Abbandonò la figlia, appena partorita, in un cassonetto. E così la uccise. Ora, a distanza di quasi quattro anni da quei tragici avvenimenti, il sostituto procuratore generale di Palermo Emanuele Ravaglioli chiede per lei una condanna a 21 anni e due mesi di carcere. Torna dunque alle cronache V.P., la giovane palermitana che si rese protagonista del gesto nel novembre del 2014.
In primo grado la donna era stata dichiarata incapace di intendere e di volere e assolta dalla corte d’assise di Palermo. Il dibattimento di secondo grado si è basato tutto sulle perizie psichiatriche. Per i consulenti della difesa la donna non era in sé quando gettò, dopo averla partorita in casa, la neonata.
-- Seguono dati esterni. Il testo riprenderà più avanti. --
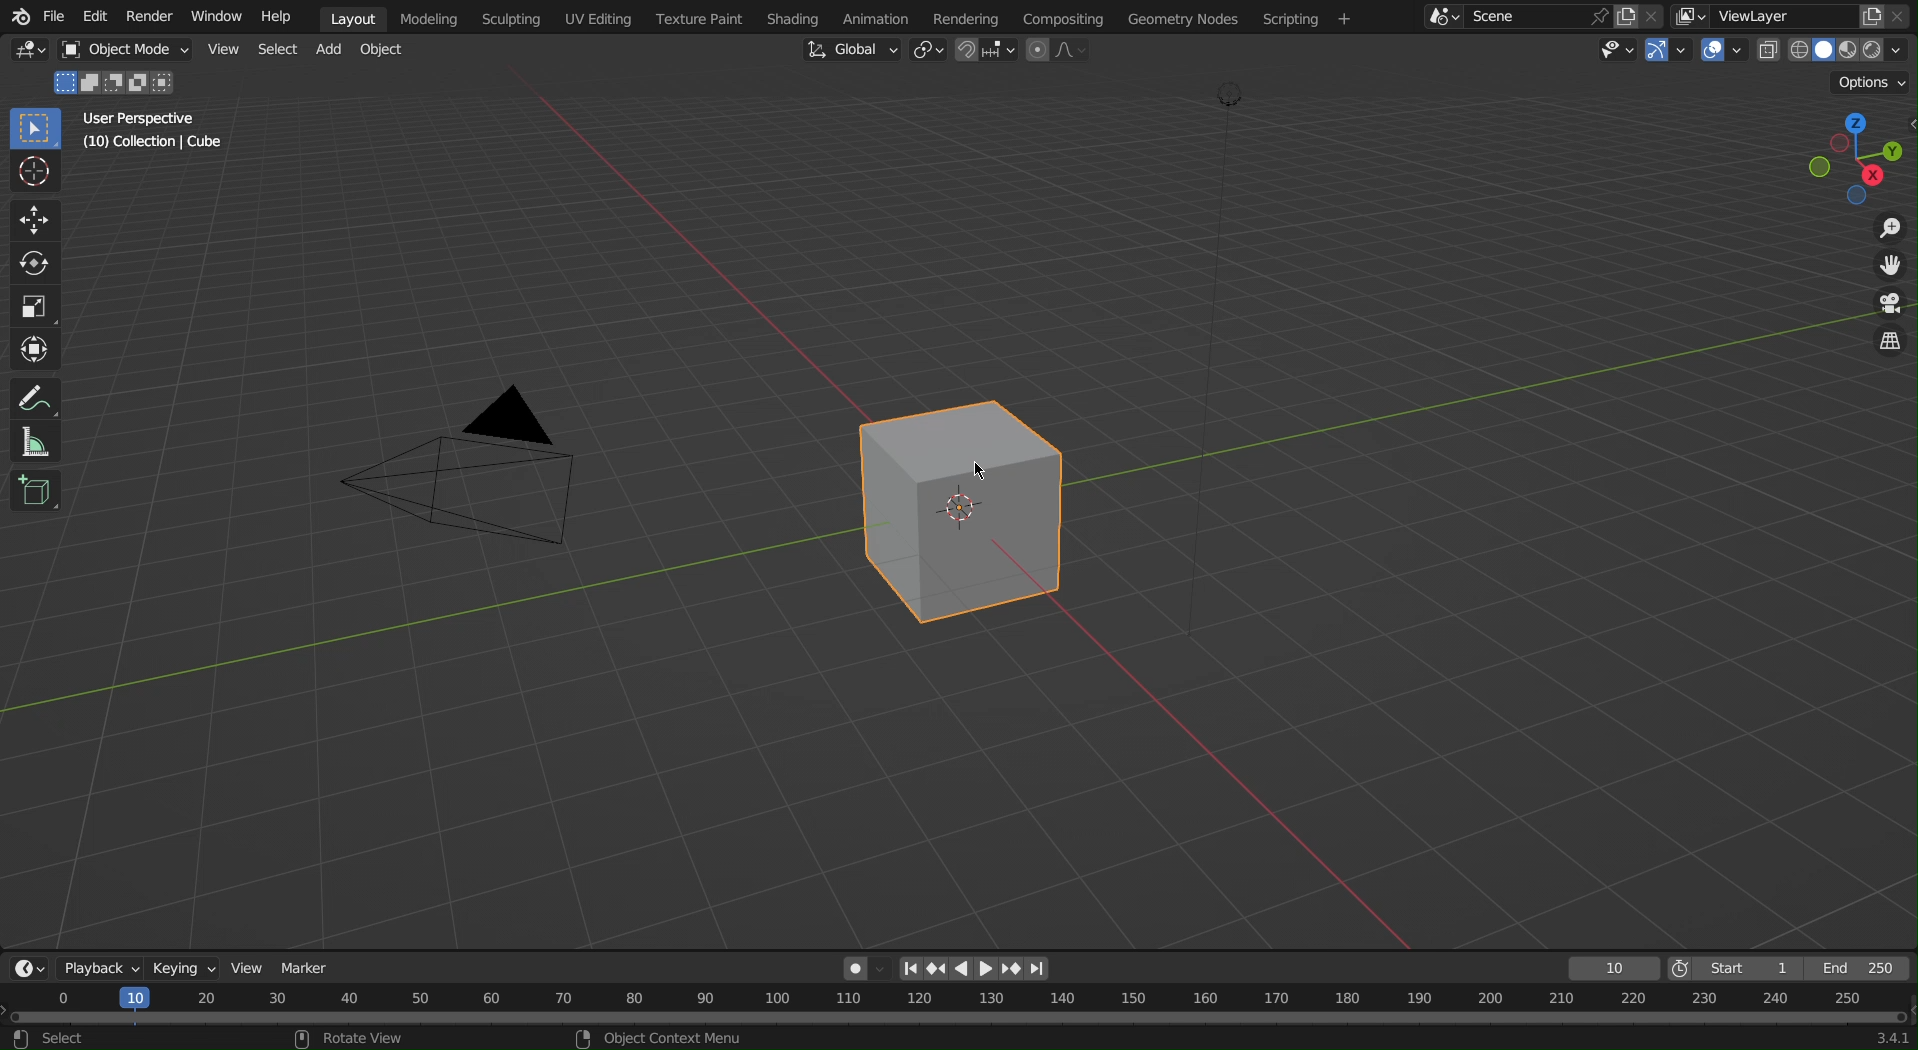 This screenshot has width=1918, height=1050. I want to click on Collection | Cube, so click(155, 145).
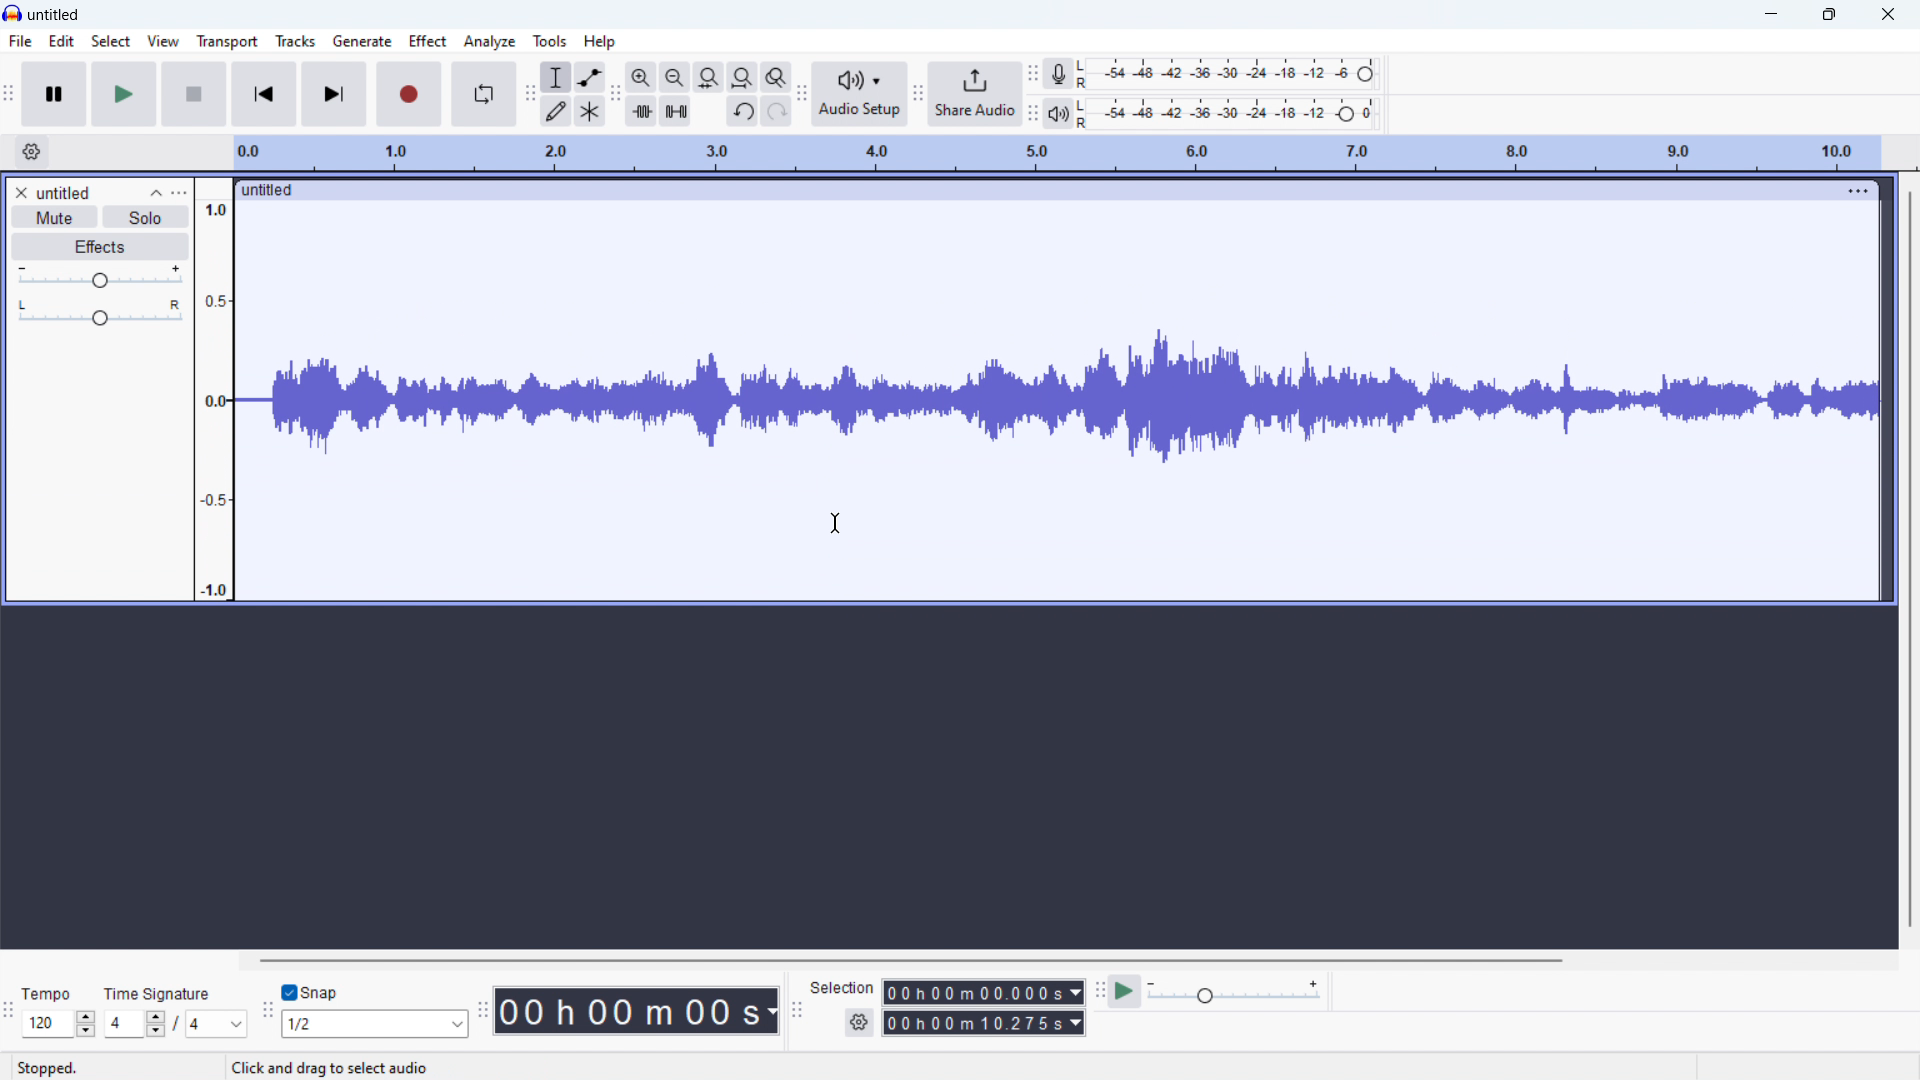 The image size is (1920, 1080). Describe the element at coordinates (484, 93) in the screenshot. I see `enable loop` at that location.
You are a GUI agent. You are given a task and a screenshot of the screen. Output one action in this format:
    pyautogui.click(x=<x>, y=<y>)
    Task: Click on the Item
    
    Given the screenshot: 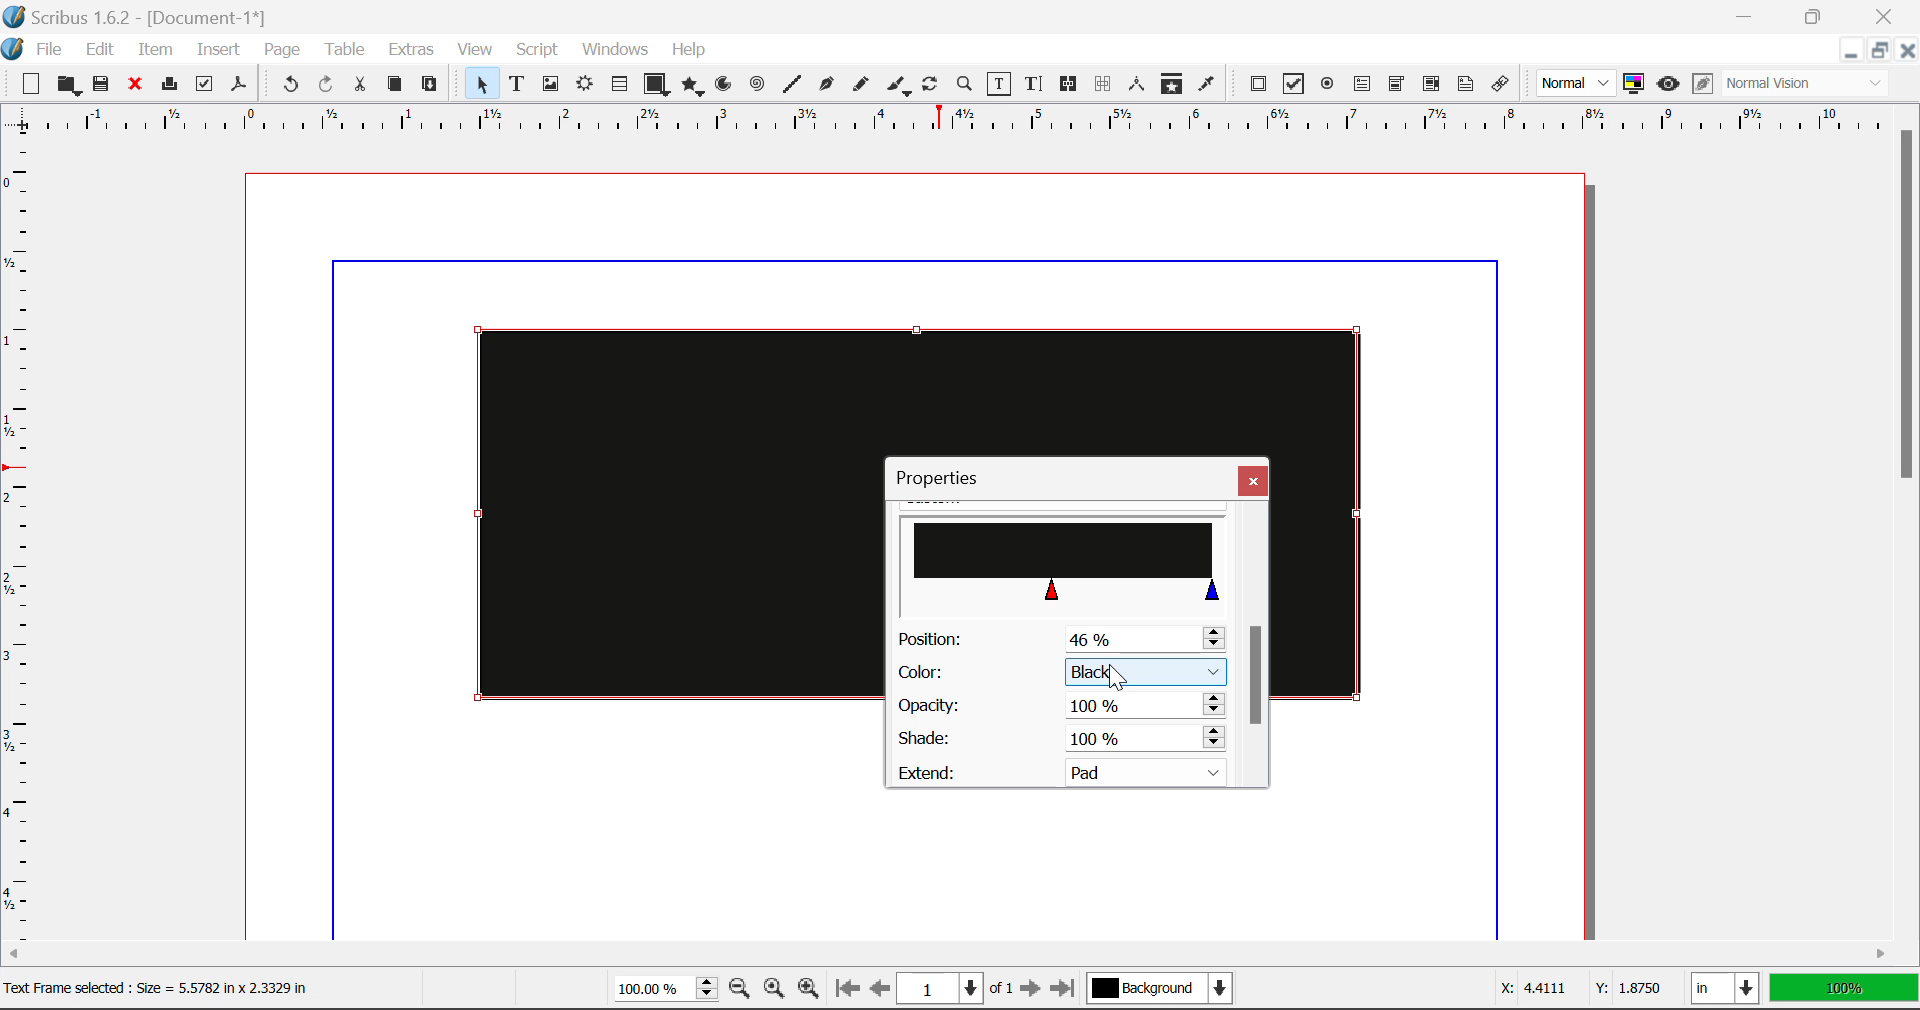 What is the action you would take?
    pyautogui.click(x=156, y=52)
    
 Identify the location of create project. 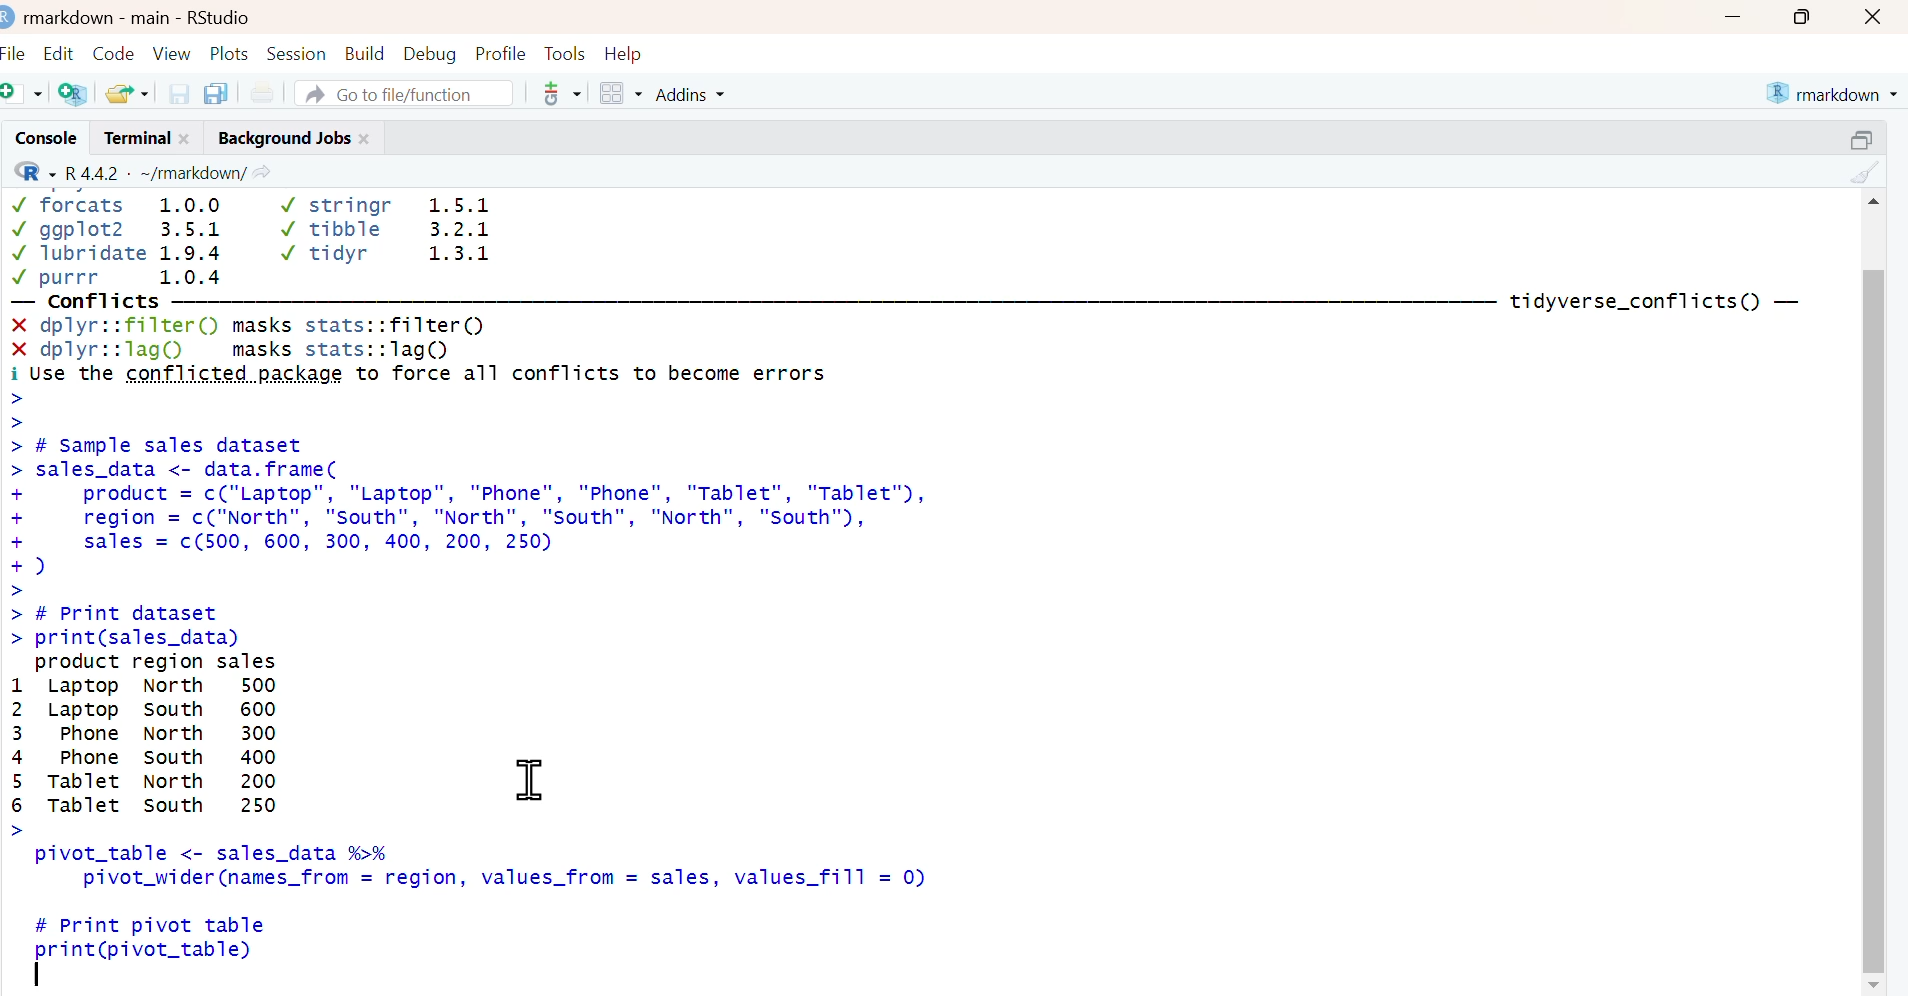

Si liberò della bimba come si fa di «un oggetto pericoloso che la mente della madre si rifiuta di considerare un figlio», hanno sostenuto gli esperti – un criminologo e una psichiatra – per i quali la Pilato avrebbe un disturbo grave dell’umore che si «accompagna a vissuti dissociativi e paranoidei».
Una patologia presente al momento dell’infanticidio e al momento del parto avvenuto «dopo una rilevante negazione della gravidanza e di qualsiasi reazione affettiva ad esso legata». Di diverso avviso i consulenti nominati dal gip nella fase dell’incidente probatorio che, pur ammettendo l’esistenza di un «disturbo di adattamento», ne hanno sostenuto la lucidità.